# Supplied records start

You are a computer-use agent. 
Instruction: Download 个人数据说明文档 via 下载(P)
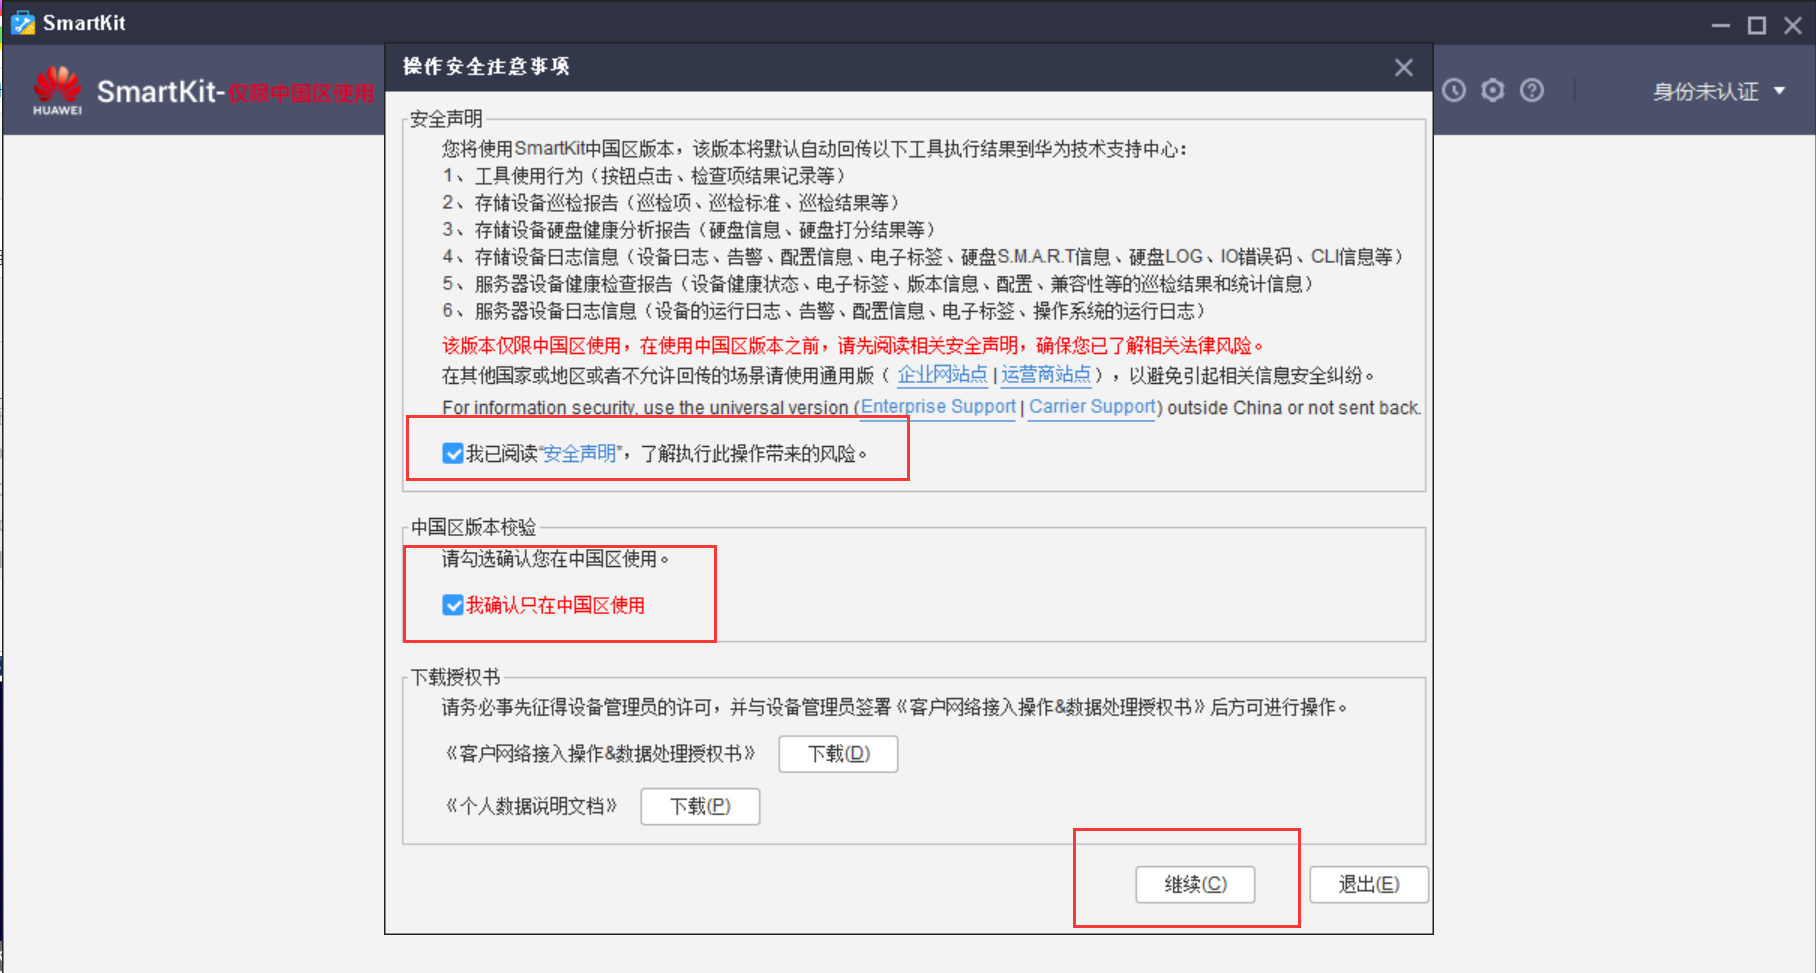700,806
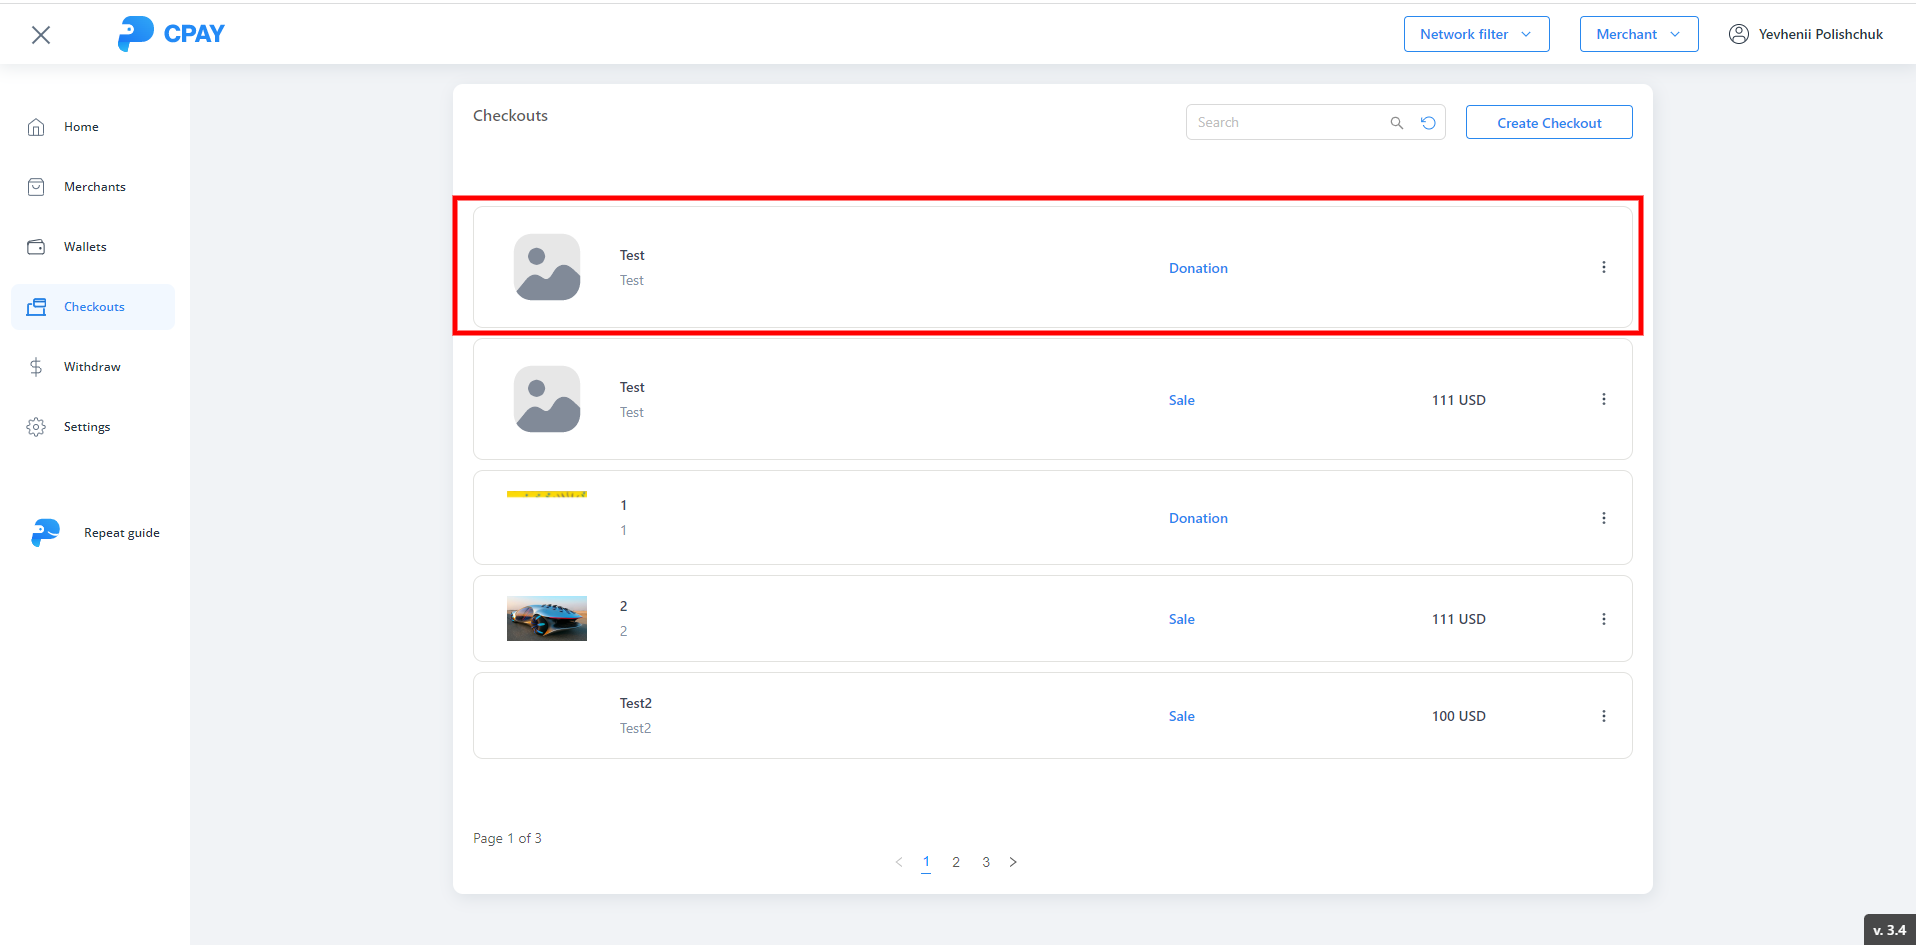Reset search with the refresh icon
This screenshot has width=1916, height=945.
click(1428, 123)
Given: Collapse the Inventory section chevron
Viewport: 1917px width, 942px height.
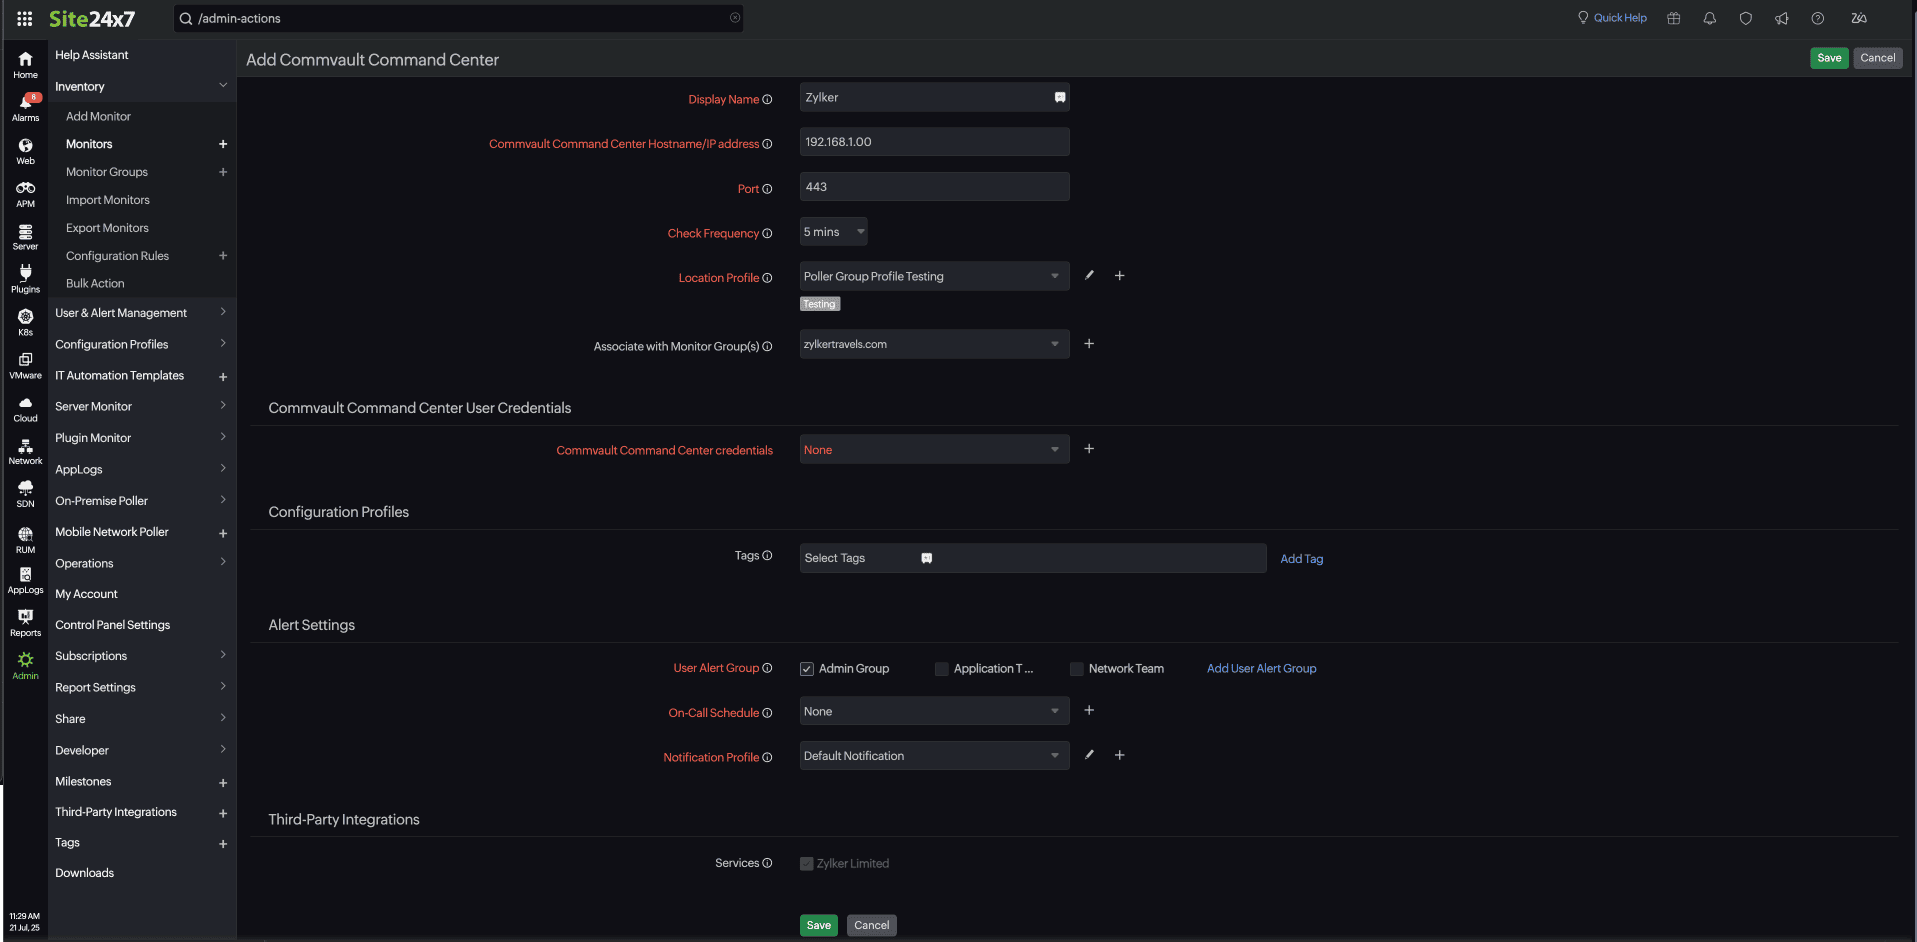Looking at the screenshot, I should pyautogui.click(x=222, y=86).
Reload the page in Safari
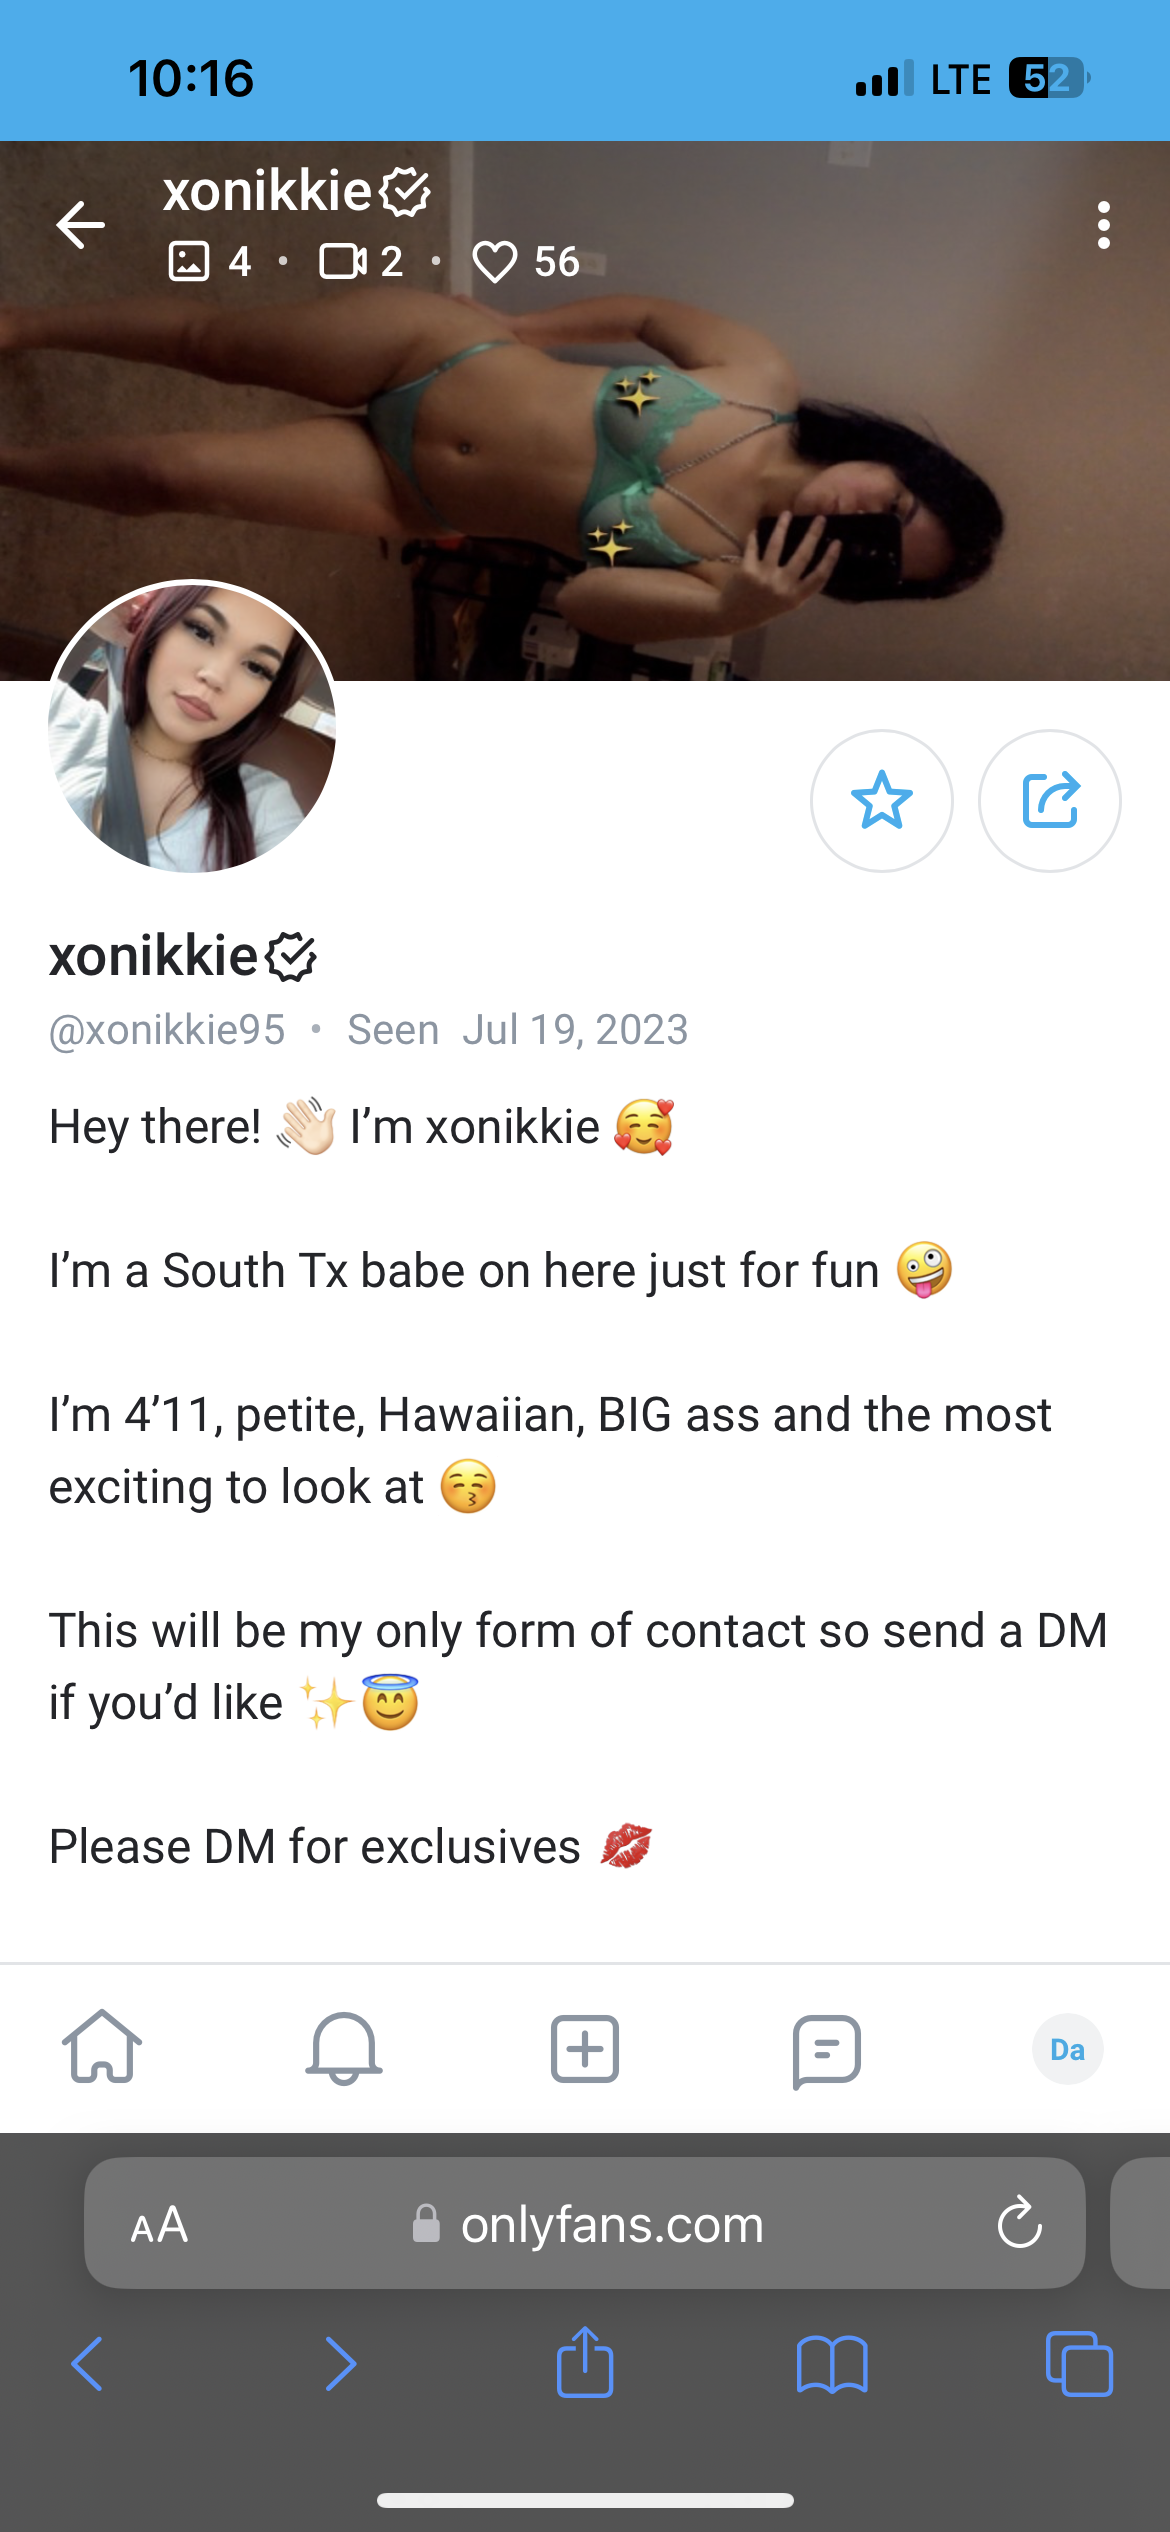The height and width of the screenshot is (2532, 1170). [x=1019, y=2224]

# Supplied records end

*Task prompt*. Update the data above by replacing "Inventory" with "Storage" and keeping everything else unchanged. Omit the pictures from your version.

*Finished answer*.
You are a computer-use agent. 
Instruction: Download 个人数据说明文档 via 下载(P)
700,806
Reset search with the refresh icon
This screenshot has width=1916, height=945.
click(1428, 123)
Given: Collapse the Storage section chevron
Viewport: 1917px width, 942px height.
Looking at the screenshot, I should pyautogui.click(x=222, y=86).
Reload the page in Safari
The height and width of the screenshot is (2532, 1170). [x=1019, y=2224]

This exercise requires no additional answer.